NZ 'Spying' No Surprise, Says Fiji
By Roland Koroi
SUVA (Fiji Broadcasting Corporation/Pacific Media Watch): News of New Zealand government spying on Fiji and tapping phone lines before and after the 2006 coup comes as no surprise, says permanent Secretary for Information Sharon Smith-Johns.
Smith-Johns says Fiji has always maintained that New Zealand was indeed spying on Fiji and the leaked documents revealed today have validated those claims.
The cables released by the Wikileaks website show that NZ used signals intelligence to listen in on phone conversations between Fiji’s military and leadership.
Smith-Johns say the Fiji government has nothing to hide and New Zealand could go on listening if they want.

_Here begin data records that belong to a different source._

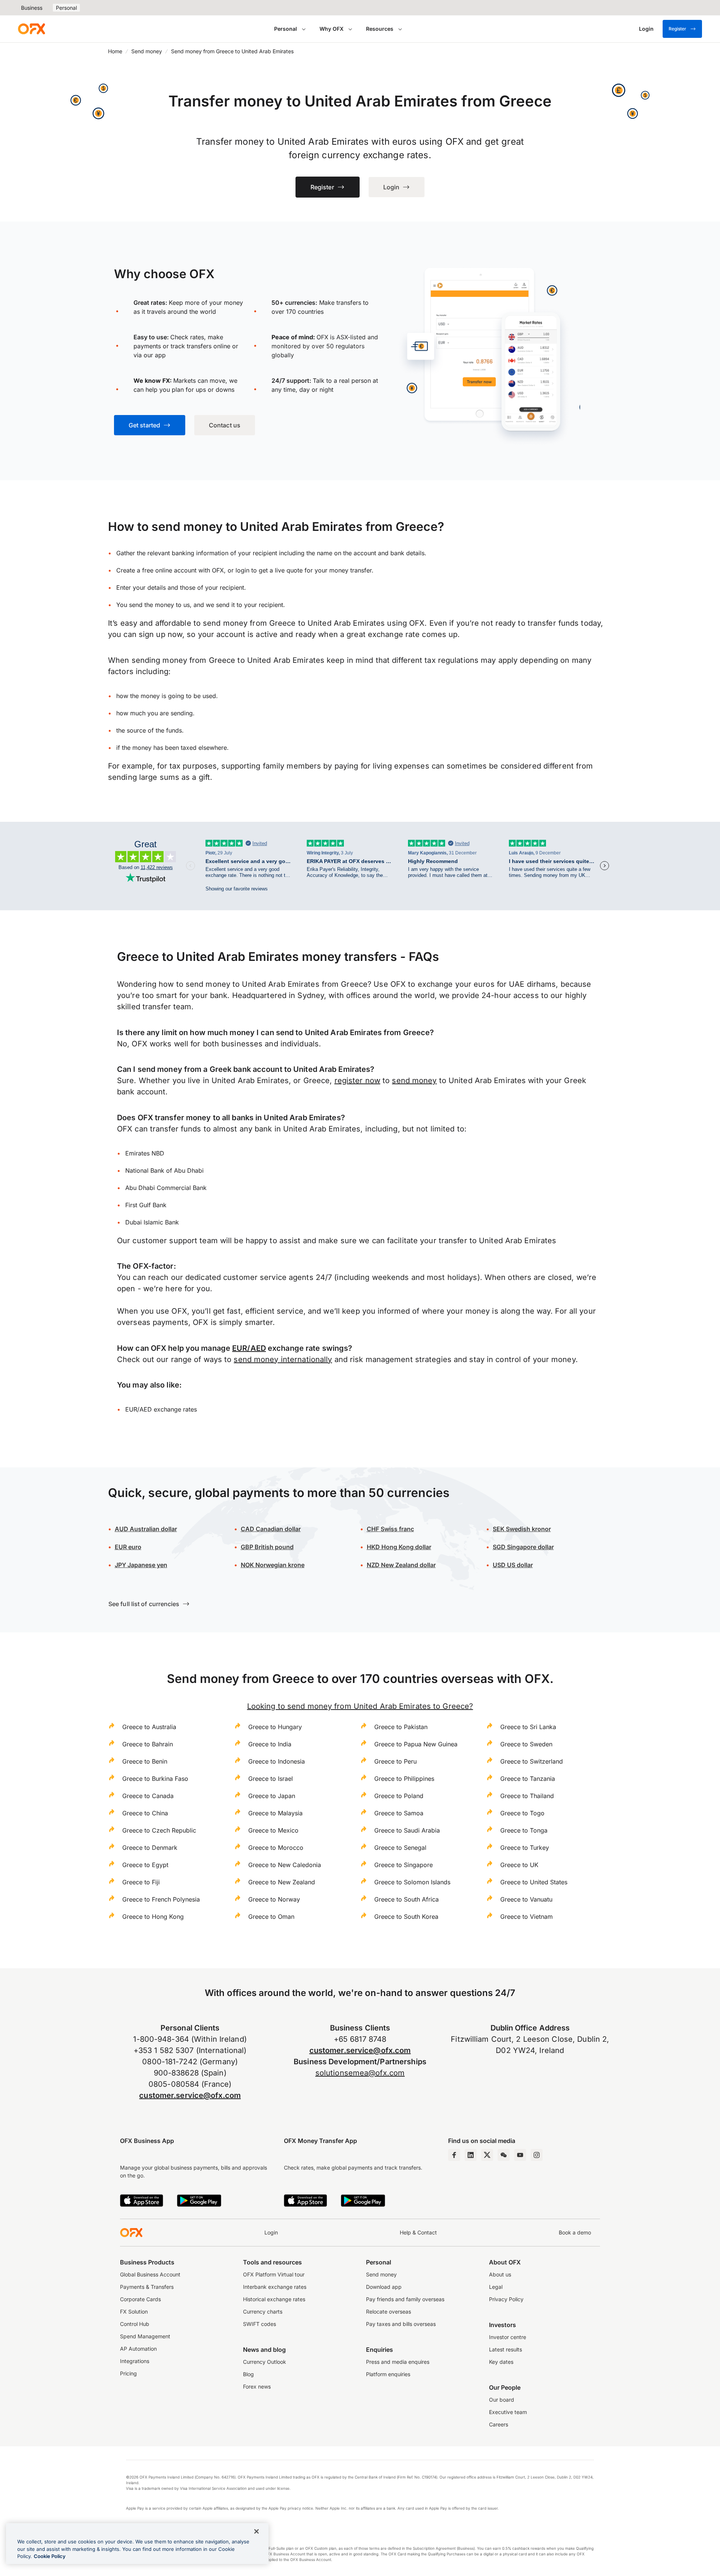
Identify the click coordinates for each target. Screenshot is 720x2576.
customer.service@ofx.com (190, 2095)
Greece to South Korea (406, 1916)
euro (134, 1547)
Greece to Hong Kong (153, 1916)
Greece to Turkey (524, 1847)
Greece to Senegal (400, 1847)
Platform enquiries (388, 2374)
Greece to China (145, 1813)
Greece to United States (533, 1882)
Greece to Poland (398, 1796)
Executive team (508, 2412)
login (242, 570)
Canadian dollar (271, 1529)
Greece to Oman (271, 1916)
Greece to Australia (149, 1727)
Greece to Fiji (141, 1882)
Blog (248, 2374)
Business (31, 7)
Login (271, 2232)
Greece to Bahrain (147, 1744)
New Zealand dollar (408, 1565)
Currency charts (262, 2311)
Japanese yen (141, 1565)
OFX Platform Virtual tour (273, 2274)
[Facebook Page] (454, 2155)
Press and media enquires (397, 2362)
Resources (379, 28)
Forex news (257, 2386)
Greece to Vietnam (526, 1916)
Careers (498, 2424)
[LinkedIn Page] (471, 2155)
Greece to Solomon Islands (412, 1882)
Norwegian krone (272, 1565)
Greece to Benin (144, 1761)
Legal (495, 2287)
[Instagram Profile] (537, 2155)
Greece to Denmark (149, 1847)
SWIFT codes (259, 2324)
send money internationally (283, 1359)
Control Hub (134, 2324)
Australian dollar (146, 1529)
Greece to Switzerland (531, 1761)
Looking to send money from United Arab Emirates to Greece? (360, 1706)
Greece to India (269, 1744)
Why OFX (332, 28)
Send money (146, 51)
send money (414, 1080)
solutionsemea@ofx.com (360, 2072)
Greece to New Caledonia (284, 1865)
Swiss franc (390, 1529)
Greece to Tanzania (527, 1778)
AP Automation (138, 2348)
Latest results (505, 2349)
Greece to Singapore (403, 1865)
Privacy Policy (506, 2299)
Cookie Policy (50, 2556)
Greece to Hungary (275, 1727)
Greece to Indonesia (276, 1761)
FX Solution (134, 2311)
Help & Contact (418, 2232)
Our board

>>> “Let them listen to what the government has to say. We’ve got nothing to say, we know where the Roadmap is taking us, we know of elections in 2014, we know when the constitution will come into place, we talk about this openly so let the NZ government spy on us and pass that information onto America or to Australia or to whoever they’re passing the information to.”
Smith-Johns has also refuted claims in overseas media that the leaked reports would anger Fiji Prime Minister Commodore Voreqe Bainimarama.
Smith-Johns says the reports only show that Fiji was right and that New Zealand was spying on Fiji.